A alimentação no domicílio teve recuo de 0,40%, impulsionado pela queda nos preços de itens essenciais:
- Batata-inglesa: -10,48%
- Cebola: -9,08%
- Arroz: -2,69%
Por outro lado, alguns produtos voltaram a subir, como:
- Tomate: +6,39%, após recuar 7,24% em junho
Já a alimentação fora do domicílio acelerou, passando de 0,55% em junho para 0,84% em julho. Destaques:
- Lanche: alta de 1,46%
- Refeições em restaurantes: aumento de 0,65%
Habitação: energia elétrica pesa no bolso
O grupo Habitação teve a maior alta entre os pesquisados, com variação de 0,98% no mês. O principal impacto veio da energia elétrica residencial, com aumento de 3,01% e contribuição de 0,12 p.p. no IPCA-15.
As altas refletem a permanência da bandeira tarifária vermelha – patamar 1, com cobrança adicional de R$ 4,46 a cada 100 kWh, além de reajustes nas tarifas em várias cidades:
- São Paulo: +13,97% (em uma das concessionárias)
- Porto Alegre: +14,19% (em uma das concessionárias)
- Curitiba: +1,97%
- Belo Horizonte: +7,36%
- Rio de Janeiro: -2,16% (em uma das concessionárias)
Também houve reajustes nas tarifas de água e esgoto:
- Brasília: +9,88%
- Curitiba: +3,83%
Transportes: passagens aéreas e apps sobem, combustíveis caem
O grupo Transportes registrou alta de 0,67% em julho, acelerando em relação aos 0,06% de junho. Dois itens se destacaram na elevação:
- Passagens aéreas: +19,86%
- Transporte por aplicativo: +14,55%
Por outro lado, os combustíveis apresentaram queda média de 0,57%, com destaque para:
- Gás veicular: -1,21%
- Óleo diesel: -1,09%
- Etanol: -0,83%
- Gasolina: -0,50%
A política de gratuidade em feriados e domingos impactou os índices do transporte público em algumas cidades:
- Metrô em Brasília: -2,11%
- Ônibus urbano em Brasília e Belém: -2,11% e -5,79%, respectivamente
- Ônibus em Curitiba: redução tarifária de -2,68%
- Táxi em Belo Horizonte: reajuste de 8,71%
Outros grupos: variações pontuais
- Despesas pessoais: subiram 0,25%, puxadas por alta nos jogos de azar (+3,34%).
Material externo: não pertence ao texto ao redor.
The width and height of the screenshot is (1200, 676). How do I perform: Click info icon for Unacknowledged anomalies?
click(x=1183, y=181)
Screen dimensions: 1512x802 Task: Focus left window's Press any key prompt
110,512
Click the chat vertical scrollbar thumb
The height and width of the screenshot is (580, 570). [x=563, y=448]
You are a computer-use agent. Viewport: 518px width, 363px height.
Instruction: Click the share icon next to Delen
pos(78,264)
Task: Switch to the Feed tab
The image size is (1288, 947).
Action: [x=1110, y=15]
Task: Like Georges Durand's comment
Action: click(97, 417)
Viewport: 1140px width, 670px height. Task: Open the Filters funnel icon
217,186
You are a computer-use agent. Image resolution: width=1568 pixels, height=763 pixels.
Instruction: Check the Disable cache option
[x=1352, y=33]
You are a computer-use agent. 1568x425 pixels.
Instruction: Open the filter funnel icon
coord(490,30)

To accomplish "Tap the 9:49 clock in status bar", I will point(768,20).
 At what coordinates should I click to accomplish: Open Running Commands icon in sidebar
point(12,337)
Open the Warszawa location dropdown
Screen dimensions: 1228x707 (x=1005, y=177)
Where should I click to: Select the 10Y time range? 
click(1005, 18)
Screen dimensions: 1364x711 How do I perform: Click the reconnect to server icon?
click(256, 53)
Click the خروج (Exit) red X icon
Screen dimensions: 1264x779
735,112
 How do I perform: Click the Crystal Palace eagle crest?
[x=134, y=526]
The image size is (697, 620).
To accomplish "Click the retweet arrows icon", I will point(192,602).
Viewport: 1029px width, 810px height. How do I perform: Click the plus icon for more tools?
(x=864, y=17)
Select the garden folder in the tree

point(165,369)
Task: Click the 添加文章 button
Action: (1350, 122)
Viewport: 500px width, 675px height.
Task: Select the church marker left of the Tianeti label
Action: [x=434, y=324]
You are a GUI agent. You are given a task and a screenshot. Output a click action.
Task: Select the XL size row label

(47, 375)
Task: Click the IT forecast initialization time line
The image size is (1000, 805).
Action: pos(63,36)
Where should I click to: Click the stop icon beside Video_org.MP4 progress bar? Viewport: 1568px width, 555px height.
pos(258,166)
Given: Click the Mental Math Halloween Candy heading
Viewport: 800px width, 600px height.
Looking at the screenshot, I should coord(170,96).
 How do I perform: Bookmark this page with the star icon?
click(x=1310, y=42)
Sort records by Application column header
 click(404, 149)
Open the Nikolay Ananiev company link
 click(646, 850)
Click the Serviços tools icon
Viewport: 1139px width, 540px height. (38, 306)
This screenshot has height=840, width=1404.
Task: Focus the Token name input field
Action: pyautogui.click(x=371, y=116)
- Saúde e cuidados pessoais: variação de 0,21%, com destaque para os reajustes nos planos de saúde, que chegaram a até 7,16%, conforme autorizado pela ANS.
- Educação: estabilidade (0,00%)
- Vestuário e artigos de residência: apresentaram leve queda, de -0,10% e -0,02%, respectivamente.
Variação regional: Belo Horizonte lidera alta; Goiânia tem queda
Entre as 11 regiões pesquisadas, Belo Horizonte teve a maior alta no IPCA-15 de julho, com 0,61%, influenciada pelos aumentos na gasolina (4,49%) e na energia elétrica residencial (3,89%).
Na outra ponta, Goiânia foi a única região com variação negativa (-0,05%), devido à queda nos preços de etanol (-4,23%) e gasolina (-1,63%).
Resumo
Apesar da aceleração do índice em julho, a queda nos preços de itens importantes da cesta básica, como batata, cebola e arroz, trouxe algum alívio ao consumidor, principalmente no grupo Alimentação e bebidas. Já a alta nos serviços de transporte e nas tarifas de energia segue pressionando o orçamento das famílias.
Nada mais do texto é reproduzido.